WHAT YOU ARE ASKED TO DO → Below are entries; output exactly the lines from the one with "Open the TU user avatar menu" to the one with "Reload the OSSEC", both included, and nothing else.

[Start of Attachment]

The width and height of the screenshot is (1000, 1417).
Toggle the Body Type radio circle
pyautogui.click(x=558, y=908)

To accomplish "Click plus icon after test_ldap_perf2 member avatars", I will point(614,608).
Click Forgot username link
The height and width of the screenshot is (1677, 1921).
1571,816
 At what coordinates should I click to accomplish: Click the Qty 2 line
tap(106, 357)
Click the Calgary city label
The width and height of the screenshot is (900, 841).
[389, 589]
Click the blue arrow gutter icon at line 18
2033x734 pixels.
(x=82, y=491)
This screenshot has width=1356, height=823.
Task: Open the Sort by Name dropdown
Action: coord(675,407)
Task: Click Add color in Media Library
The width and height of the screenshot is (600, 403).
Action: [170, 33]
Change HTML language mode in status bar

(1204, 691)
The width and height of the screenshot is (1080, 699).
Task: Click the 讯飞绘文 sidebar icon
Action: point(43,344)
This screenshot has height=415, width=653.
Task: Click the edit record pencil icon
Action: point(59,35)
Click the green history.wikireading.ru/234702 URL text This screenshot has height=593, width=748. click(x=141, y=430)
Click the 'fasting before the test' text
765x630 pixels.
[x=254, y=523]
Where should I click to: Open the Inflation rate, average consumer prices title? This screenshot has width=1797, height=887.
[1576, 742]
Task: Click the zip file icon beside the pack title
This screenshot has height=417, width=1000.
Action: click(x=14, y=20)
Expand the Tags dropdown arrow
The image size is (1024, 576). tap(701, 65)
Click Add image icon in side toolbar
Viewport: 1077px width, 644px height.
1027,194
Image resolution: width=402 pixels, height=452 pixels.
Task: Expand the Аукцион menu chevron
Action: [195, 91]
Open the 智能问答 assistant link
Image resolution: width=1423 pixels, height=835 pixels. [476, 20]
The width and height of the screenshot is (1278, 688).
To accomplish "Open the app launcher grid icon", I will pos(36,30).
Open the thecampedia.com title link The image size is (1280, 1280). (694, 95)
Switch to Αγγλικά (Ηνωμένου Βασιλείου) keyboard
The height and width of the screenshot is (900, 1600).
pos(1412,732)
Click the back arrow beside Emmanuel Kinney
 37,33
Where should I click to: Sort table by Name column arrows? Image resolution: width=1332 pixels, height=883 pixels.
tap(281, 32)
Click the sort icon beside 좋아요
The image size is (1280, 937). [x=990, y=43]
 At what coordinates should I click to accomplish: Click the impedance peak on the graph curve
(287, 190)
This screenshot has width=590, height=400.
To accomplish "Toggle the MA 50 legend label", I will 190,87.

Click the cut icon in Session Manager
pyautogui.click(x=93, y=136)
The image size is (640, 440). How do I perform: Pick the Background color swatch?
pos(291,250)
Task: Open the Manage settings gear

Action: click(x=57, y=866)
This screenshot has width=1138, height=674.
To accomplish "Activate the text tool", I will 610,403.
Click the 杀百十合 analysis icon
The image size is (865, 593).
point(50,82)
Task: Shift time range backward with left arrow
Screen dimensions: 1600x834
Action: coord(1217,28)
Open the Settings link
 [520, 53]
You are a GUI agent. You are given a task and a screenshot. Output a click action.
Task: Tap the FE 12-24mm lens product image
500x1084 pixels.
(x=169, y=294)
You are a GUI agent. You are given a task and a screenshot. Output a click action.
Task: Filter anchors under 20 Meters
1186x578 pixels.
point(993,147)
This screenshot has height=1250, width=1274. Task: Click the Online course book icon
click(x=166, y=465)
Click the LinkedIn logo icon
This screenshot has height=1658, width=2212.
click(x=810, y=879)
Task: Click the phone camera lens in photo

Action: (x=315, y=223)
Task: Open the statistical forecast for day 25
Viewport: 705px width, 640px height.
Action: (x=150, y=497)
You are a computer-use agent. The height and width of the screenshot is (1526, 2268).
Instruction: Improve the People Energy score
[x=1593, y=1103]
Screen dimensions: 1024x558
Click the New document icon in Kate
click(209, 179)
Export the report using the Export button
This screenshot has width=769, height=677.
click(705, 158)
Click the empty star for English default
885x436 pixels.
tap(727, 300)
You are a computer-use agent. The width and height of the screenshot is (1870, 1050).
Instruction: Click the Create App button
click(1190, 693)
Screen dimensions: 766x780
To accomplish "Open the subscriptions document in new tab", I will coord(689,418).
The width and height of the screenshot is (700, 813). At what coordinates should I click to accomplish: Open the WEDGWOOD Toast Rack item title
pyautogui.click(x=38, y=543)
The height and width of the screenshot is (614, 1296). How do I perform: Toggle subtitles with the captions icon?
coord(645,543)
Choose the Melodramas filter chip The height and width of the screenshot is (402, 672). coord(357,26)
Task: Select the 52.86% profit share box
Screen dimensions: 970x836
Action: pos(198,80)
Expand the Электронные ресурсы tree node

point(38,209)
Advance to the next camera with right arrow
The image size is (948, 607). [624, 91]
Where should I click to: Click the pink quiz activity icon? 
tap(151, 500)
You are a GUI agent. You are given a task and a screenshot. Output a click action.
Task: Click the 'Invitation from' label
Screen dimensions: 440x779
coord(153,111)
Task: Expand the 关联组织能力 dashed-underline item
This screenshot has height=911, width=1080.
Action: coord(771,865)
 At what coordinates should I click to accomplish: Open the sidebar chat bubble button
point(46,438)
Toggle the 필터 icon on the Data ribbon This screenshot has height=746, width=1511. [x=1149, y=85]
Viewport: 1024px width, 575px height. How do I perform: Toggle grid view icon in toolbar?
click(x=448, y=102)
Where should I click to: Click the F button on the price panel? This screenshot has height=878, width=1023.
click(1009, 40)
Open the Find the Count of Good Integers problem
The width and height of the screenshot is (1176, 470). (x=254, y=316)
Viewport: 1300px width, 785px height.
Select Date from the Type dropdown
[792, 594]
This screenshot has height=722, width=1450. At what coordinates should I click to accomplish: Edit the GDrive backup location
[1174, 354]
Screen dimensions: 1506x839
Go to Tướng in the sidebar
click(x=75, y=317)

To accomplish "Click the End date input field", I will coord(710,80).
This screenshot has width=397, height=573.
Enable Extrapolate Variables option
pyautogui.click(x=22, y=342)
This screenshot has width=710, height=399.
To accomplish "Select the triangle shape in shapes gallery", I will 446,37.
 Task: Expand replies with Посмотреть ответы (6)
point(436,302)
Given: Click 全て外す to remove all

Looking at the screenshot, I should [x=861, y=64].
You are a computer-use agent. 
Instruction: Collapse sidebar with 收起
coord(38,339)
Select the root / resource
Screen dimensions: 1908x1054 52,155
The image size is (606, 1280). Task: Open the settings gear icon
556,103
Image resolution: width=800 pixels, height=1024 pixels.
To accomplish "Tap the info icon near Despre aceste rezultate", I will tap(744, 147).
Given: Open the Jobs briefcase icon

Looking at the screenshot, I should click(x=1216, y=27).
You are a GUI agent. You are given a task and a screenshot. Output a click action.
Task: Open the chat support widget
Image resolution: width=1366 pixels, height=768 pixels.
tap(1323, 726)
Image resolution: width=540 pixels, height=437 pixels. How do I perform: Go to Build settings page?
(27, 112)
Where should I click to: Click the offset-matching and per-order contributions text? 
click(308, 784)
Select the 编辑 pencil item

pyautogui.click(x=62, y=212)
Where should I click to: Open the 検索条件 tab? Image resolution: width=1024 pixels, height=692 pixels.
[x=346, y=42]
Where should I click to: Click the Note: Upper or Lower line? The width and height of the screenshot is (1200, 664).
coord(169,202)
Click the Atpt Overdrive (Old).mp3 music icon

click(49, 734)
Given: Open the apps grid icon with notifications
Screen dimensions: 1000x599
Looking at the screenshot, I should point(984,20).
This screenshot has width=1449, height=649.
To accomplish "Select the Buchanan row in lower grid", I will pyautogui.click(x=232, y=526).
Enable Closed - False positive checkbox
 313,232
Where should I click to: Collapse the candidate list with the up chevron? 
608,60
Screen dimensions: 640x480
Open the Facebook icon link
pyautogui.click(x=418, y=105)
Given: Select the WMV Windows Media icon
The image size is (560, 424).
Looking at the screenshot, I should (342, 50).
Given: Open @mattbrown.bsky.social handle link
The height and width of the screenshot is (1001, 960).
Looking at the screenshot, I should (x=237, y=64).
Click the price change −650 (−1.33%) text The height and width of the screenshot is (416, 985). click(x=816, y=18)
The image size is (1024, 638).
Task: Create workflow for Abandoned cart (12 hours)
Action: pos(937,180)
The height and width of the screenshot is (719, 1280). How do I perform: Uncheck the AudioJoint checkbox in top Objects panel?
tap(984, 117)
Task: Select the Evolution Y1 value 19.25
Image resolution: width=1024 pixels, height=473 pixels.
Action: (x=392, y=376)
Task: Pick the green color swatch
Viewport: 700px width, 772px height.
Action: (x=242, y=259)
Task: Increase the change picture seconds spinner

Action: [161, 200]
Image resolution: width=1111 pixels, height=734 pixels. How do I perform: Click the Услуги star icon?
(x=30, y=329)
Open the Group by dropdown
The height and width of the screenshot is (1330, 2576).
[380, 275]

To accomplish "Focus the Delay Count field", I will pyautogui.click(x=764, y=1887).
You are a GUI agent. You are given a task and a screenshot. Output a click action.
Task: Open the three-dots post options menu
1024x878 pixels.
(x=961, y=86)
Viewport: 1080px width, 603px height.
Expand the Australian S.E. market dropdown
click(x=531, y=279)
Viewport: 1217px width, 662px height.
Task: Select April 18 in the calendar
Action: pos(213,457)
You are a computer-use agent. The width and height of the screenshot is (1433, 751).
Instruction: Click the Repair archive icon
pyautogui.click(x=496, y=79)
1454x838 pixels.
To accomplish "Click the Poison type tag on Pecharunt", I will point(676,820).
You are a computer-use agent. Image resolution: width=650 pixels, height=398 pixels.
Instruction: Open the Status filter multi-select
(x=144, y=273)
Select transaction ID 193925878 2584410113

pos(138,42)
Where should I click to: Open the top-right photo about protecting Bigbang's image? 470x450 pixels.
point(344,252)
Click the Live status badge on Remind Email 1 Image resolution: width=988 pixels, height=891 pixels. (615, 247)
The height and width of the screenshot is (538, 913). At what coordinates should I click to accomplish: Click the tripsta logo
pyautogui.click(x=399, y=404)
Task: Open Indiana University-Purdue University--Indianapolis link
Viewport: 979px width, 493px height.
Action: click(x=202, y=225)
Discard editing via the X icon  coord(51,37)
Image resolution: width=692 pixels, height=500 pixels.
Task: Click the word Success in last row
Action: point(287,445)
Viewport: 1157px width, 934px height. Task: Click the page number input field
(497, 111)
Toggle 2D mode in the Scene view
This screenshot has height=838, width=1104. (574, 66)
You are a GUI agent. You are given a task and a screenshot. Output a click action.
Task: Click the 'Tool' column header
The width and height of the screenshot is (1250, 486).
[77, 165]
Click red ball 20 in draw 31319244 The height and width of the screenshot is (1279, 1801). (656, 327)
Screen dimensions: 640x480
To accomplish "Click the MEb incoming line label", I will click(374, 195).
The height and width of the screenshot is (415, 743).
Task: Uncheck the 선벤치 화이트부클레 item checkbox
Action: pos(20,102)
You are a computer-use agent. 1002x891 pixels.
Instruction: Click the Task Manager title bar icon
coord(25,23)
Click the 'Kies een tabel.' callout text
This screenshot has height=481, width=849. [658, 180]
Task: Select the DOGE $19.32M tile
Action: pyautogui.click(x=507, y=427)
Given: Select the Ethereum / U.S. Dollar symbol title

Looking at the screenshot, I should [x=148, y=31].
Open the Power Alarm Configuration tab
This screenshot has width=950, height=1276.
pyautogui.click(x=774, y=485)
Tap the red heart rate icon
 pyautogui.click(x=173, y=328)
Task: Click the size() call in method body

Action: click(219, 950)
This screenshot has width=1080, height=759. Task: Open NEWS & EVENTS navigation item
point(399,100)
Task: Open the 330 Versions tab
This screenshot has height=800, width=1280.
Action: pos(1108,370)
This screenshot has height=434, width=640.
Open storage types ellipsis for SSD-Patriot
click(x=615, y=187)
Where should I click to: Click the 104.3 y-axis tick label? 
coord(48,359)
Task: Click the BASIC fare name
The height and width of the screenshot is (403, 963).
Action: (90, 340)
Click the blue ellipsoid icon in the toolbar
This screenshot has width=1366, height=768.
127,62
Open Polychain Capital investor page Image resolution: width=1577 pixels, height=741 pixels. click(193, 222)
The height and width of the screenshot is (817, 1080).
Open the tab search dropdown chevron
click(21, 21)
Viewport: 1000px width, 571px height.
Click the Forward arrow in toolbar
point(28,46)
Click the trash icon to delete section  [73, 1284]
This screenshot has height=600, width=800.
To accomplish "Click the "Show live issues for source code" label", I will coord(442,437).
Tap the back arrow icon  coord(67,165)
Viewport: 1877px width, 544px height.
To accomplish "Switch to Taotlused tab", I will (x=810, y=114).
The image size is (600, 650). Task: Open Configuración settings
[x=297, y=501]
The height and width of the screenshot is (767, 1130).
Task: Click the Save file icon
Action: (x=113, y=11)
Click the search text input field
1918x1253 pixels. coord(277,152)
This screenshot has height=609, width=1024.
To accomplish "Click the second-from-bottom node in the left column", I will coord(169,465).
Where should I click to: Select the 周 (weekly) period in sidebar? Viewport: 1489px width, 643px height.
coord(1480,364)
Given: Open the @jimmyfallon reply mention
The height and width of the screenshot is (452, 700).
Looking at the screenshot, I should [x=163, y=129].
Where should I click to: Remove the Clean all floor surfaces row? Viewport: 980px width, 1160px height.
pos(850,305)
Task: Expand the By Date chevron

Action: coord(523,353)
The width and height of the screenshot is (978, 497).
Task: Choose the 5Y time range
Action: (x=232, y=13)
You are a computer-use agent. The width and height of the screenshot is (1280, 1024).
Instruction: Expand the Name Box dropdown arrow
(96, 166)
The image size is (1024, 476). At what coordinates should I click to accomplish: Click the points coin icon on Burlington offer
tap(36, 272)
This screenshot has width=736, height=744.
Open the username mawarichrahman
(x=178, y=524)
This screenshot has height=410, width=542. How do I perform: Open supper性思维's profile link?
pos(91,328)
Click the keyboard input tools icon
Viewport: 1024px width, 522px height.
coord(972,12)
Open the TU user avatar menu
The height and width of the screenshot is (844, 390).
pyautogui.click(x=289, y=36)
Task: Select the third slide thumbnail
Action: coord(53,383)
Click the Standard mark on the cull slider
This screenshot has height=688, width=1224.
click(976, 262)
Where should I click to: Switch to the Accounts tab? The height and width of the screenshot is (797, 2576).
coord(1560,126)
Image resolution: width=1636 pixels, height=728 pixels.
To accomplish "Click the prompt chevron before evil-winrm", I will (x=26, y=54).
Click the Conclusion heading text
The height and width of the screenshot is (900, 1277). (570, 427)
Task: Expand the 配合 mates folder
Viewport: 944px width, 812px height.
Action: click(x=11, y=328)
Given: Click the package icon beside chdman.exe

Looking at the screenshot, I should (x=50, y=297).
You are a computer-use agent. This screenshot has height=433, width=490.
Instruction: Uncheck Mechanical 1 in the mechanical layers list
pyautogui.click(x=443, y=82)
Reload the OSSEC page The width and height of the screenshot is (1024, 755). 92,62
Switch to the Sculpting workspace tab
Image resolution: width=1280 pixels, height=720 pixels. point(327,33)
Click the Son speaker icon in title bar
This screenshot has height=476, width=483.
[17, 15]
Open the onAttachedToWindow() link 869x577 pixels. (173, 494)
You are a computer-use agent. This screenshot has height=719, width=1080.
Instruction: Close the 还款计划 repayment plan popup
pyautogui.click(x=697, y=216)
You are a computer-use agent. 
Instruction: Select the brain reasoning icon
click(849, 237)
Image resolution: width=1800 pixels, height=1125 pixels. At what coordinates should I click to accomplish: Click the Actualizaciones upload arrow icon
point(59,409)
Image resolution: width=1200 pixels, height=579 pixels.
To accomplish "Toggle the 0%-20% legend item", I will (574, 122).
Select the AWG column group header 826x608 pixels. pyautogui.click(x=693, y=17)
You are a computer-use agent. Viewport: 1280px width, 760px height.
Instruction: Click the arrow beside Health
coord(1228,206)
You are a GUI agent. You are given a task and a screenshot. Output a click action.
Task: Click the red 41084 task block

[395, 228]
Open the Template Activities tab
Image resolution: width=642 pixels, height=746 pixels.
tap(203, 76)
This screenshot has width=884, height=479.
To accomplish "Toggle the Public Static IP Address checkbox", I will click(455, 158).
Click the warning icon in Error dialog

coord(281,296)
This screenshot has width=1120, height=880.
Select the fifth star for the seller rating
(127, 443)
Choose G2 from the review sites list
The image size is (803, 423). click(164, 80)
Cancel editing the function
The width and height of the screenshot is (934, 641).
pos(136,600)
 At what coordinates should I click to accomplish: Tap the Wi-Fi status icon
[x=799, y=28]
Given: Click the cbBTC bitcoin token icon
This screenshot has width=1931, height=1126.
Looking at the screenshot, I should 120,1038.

[End of Attachment]

RESULT →
Open the TU user avatar menu
The height and width of the screenshot is (844, 390).
pyautogui.click(x=289, y=36)
Task: Select the third slide thumbnail
Action: coord(53,383)
Click the Standard mark on the cull slider
This screenshot has height=688, width=1224.
click(976, 262)
Where should I click to: Switch to the Accounts tab? The height and width of the screenshot is (797, 2576).
coord(1560,126)
Image resolution: width=1636 pixels, height=728 pixels.
To accomplish "Click the prompt chevron before evil-winrm", I will (x=26, y=54).
Click the Conclusion heading text
The height and width of the screenshot is (900, 1277). (570, 427)
Task: Expand the 配合 mates folder
Viewport: 944px width, 812px height.
Action: click(x=11, y=328)
Given: Click the package icon beside chdman.exe

Looking at the screenshot, I should (x=50, y=297).
You are a computer-use agent. This screenshot has height=433, width=490.
Instruction: Uncheck Mechanical 1 in the mechanical layers list
pyautogui.click(x=443, y=82)
Reload the OSSEC page The width and height of the screenshot is (1024, 755). 92,62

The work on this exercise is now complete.